Released back in 2013, Nokia presented the Lumia 520 as an affordable way to bring as many people into the Windows Phone fold as possible. Fast forward three years and the Lumia 520 is still paying dividends for Microsoft, but that might not necessarily be a good thing, reports Windows Central.
According to January’s AdDuplex report, the Lumia 520 makes up 12.9 percent of all Windows Phones handsets worldwide, making it the most popular Windows Phone smartphone. Given how cheap the Lumia 520 was when it originally launched three years ago, and the fact that it’s possible to find the handset for around three Alexander Hamiltons (he’s on the ten-dollar bill), it’s not all that surprising to see the Lumia 520 still at the top of the sales chart in Windows Phone country.
At the same time, however, it shows how unsuccessful Microsoft has been at two key areas: recreating the success of the Lumia 520, which introduced decent hardware at an affordable price, and converting Lumia 520 owners into owners of newer Windows Phone handsets. The latter point is one that Microsoft still seems to be struggling with, as more recent devices like the Lumia 640 (6.3 percent), the Lumia 640 XL (3.3 percent), and the Lumia 435 (3.8 percent) still trail behind the Lumia 520.
Interestingly, these numbers shift significantly when just looking at the United States, where the Lumia 635 is the most popular Windows Phone handset and the Lumia 520 sits at only 3.5 percent.
Lumia devices overall, as a result of Nokia’s deal with Microsoft and Microsoft’s acquisition of Nokia’s mobile phone business, make up a gargantuan 96.97 percent of the Windows phone market. HTC is a very distant second, commanding 1.27 percent, while Samsung sits in third with 0.59 percent.

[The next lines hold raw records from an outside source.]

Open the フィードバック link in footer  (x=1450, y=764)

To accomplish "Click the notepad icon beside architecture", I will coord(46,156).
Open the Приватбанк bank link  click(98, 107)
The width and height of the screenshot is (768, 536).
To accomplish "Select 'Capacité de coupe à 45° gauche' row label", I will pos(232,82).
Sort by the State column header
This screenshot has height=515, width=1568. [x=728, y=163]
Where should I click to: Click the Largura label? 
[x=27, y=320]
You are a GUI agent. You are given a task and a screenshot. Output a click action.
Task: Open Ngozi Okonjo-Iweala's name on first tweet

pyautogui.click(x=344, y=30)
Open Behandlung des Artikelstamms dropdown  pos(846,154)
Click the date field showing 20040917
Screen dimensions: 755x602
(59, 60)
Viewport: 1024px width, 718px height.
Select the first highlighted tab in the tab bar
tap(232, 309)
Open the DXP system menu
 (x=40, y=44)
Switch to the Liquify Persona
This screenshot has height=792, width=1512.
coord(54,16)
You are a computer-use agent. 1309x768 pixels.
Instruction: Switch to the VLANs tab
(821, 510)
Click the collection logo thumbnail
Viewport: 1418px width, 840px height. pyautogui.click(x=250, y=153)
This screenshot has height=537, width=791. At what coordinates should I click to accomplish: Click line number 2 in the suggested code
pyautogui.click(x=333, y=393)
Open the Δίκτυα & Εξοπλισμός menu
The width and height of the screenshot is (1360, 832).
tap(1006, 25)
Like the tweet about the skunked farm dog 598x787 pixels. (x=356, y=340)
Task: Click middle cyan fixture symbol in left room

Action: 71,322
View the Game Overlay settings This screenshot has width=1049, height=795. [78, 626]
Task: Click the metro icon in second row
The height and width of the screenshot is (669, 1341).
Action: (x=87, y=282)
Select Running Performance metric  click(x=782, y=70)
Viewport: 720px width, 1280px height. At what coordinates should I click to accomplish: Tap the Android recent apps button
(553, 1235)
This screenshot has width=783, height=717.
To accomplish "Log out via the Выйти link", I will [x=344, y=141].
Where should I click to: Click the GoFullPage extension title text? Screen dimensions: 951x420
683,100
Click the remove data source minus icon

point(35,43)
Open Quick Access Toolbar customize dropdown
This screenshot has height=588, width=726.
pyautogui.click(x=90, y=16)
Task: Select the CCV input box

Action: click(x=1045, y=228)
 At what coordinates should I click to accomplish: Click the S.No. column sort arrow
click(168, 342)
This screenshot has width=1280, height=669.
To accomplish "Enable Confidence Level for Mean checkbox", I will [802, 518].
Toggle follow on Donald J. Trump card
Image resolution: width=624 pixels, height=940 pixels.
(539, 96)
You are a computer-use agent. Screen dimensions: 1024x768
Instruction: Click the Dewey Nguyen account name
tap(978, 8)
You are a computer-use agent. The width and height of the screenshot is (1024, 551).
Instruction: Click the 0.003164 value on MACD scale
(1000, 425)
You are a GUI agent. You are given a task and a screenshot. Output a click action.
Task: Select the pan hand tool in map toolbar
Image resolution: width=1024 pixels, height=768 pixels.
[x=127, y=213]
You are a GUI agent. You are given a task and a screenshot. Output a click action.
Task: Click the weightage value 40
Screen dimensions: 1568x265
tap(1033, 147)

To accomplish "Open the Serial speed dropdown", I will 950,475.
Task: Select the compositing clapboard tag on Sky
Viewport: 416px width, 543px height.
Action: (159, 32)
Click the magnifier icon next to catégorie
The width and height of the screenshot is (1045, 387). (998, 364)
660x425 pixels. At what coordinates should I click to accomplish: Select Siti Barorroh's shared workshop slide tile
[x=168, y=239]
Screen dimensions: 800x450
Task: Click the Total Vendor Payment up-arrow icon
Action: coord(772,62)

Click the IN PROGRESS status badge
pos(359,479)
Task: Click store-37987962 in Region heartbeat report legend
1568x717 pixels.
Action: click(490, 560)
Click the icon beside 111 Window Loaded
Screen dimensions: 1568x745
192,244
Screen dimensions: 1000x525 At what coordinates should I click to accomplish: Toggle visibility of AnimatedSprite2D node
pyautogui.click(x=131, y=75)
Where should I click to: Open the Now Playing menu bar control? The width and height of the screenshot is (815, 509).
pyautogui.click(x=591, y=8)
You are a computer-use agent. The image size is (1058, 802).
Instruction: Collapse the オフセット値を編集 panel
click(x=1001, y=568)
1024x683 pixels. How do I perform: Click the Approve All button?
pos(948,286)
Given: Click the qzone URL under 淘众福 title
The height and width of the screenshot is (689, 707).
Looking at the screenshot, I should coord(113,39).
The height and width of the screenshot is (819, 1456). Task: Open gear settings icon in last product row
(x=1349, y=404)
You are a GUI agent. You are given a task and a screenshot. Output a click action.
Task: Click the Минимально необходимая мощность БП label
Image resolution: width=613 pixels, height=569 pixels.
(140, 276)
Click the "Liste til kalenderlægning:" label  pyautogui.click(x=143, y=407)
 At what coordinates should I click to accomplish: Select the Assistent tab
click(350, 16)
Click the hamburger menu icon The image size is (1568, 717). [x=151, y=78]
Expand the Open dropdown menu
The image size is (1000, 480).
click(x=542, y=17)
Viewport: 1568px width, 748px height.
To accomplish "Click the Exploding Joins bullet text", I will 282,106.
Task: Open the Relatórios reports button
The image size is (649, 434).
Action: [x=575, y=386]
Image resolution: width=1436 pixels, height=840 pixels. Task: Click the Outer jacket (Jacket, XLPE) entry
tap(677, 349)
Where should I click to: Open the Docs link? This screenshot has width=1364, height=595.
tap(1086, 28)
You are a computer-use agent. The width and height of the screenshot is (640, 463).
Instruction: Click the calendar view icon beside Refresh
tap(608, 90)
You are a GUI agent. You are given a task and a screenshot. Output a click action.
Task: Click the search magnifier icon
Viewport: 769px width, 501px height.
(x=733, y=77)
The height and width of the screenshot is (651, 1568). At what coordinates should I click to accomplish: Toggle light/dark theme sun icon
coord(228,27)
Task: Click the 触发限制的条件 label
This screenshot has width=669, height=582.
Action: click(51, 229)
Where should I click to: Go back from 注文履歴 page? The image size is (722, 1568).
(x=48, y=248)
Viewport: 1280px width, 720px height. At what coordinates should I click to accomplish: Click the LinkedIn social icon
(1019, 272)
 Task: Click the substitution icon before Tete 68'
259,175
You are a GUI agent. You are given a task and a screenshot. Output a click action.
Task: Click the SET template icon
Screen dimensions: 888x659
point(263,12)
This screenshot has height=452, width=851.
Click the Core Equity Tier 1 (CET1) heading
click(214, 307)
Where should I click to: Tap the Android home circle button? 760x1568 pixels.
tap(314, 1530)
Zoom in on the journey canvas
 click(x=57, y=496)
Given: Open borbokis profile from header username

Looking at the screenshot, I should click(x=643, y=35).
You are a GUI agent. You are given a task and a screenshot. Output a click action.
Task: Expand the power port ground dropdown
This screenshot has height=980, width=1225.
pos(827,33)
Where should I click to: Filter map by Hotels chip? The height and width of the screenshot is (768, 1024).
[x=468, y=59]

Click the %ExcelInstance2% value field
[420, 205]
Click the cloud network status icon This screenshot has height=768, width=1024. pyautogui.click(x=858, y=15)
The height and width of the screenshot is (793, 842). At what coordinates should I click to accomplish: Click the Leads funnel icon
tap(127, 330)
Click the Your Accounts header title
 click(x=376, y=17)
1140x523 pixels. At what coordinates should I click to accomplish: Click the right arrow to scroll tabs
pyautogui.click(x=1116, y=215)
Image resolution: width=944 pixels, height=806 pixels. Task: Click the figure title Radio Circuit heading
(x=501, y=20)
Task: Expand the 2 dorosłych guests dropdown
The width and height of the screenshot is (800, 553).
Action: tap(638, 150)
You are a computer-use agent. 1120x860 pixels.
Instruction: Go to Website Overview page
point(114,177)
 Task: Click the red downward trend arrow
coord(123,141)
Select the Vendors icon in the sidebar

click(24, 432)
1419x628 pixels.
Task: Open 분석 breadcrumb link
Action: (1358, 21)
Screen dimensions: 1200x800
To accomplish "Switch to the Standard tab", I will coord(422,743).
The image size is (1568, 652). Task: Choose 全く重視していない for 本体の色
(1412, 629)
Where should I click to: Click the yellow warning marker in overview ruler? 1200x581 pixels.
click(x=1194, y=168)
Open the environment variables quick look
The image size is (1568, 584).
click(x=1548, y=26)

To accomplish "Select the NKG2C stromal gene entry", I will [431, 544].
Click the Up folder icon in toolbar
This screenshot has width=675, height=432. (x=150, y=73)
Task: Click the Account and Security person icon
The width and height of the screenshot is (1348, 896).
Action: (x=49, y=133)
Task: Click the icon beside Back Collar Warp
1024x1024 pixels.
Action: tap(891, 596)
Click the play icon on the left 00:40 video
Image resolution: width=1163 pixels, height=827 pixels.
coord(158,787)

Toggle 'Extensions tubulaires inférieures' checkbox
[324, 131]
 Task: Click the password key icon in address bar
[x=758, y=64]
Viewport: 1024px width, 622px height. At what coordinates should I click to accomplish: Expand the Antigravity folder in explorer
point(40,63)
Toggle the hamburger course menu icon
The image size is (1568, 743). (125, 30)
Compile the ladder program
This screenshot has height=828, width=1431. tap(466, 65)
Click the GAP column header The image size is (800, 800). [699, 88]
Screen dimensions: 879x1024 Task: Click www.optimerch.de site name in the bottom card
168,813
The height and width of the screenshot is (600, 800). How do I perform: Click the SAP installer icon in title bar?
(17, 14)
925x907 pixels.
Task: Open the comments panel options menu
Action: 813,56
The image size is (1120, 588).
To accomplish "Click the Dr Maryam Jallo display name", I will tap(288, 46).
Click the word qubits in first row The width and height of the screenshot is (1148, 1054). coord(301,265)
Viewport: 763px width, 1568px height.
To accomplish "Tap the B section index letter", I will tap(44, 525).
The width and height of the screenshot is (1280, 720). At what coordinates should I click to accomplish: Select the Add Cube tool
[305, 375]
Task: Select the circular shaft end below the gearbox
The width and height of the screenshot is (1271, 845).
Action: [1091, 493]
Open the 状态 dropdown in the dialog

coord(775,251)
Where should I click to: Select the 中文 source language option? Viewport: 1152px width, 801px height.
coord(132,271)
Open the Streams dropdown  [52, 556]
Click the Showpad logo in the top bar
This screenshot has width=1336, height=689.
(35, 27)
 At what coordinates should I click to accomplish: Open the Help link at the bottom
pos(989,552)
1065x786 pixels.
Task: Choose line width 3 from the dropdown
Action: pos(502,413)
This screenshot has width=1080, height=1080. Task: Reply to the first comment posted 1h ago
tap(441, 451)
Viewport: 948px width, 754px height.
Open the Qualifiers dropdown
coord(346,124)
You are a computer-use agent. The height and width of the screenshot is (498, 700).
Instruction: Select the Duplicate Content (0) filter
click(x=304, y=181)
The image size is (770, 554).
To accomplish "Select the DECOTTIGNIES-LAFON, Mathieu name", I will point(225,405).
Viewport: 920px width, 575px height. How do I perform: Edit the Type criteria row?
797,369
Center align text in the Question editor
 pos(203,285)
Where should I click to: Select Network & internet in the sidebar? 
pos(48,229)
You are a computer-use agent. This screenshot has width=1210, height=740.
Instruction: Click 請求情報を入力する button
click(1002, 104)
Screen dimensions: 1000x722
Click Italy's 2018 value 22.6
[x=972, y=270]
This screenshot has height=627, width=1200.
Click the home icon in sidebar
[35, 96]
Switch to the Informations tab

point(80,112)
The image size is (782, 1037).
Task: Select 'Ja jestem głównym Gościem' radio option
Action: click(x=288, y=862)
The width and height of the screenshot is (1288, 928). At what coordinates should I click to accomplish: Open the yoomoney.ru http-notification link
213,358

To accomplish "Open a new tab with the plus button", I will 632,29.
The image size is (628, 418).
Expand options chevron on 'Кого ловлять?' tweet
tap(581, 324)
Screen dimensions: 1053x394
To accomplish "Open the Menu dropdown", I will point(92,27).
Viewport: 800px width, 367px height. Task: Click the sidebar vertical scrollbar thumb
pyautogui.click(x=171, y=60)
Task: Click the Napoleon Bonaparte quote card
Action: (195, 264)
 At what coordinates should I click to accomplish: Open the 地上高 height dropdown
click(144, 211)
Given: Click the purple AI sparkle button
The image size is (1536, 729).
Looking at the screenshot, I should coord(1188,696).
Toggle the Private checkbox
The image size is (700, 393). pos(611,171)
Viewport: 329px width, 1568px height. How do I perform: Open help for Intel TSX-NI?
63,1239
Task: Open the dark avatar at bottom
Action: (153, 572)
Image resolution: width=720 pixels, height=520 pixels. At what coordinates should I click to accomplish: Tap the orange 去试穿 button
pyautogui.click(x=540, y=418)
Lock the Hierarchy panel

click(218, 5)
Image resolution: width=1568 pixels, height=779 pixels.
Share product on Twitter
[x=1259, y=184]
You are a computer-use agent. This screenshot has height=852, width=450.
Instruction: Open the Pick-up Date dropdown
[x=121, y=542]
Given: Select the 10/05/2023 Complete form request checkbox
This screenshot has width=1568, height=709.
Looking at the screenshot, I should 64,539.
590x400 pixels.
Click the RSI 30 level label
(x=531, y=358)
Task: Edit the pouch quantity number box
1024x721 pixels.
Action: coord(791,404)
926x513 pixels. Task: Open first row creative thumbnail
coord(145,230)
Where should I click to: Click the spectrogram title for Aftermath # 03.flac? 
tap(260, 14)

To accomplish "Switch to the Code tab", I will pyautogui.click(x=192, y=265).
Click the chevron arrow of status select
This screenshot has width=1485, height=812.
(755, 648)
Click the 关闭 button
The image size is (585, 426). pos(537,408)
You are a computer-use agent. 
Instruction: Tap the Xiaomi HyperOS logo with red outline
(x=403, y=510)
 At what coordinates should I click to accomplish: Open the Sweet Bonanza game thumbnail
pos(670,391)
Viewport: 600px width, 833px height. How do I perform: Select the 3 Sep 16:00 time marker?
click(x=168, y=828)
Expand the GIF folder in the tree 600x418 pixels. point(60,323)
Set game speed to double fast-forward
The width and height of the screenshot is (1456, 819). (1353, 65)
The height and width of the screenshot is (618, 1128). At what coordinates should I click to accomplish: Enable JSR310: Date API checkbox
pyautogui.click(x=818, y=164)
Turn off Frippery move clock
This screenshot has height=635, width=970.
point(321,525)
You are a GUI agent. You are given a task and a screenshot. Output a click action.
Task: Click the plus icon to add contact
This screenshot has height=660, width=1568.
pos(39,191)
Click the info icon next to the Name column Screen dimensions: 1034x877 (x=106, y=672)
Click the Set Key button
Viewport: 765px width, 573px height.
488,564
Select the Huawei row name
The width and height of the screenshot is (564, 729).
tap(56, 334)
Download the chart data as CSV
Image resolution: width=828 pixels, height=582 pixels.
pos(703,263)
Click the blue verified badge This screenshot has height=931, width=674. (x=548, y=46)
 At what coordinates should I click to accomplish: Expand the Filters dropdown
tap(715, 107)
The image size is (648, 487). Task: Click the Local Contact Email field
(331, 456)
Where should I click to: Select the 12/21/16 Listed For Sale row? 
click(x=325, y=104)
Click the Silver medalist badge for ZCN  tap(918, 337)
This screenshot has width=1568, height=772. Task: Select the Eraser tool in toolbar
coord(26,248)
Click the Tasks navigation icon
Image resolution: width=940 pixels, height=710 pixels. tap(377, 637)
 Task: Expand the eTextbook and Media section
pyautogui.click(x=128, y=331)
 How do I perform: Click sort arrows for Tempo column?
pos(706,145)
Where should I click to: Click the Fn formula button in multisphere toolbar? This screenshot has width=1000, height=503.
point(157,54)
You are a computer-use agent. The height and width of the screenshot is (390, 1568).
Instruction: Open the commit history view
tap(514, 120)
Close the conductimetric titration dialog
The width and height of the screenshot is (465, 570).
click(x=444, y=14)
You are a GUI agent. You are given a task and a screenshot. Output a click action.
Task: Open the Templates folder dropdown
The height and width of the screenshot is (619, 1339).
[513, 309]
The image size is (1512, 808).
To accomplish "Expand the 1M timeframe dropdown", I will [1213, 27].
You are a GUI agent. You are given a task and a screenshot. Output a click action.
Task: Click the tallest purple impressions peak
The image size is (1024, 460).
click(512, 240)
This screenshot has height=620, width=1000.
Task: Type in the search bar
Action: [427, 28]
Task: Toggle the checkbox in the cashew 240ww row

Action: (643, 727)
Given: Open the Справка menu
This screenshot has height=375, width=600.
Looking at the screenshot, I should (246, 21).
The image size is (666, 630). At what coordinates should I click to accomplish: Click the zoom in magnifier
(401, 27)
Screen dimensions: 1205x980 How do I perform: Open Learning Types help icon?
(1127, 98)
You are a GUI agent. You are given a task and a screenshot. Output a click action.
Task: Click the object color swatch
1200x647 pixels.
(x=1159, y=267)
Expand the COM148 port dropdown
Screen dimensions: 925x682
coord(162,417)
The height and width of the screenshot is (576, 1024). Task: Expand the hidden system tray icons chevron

Finally, in terms of the different Windows Phone versions, Windows 10 Mobile sits in second place with 9.5 percent ownership, and Windows Phone 8.1 still reigns supreme with 77.7 percent.
Overall, these numbers cast an interesting light on the Windows Phone ecosystem. It seems that Windows Phone has had good success in the budget segment of the market, which at this point is what seems like Microsoft’s target audience. However, to have a three-year-old device still at the top cannot be what Microsoft wants.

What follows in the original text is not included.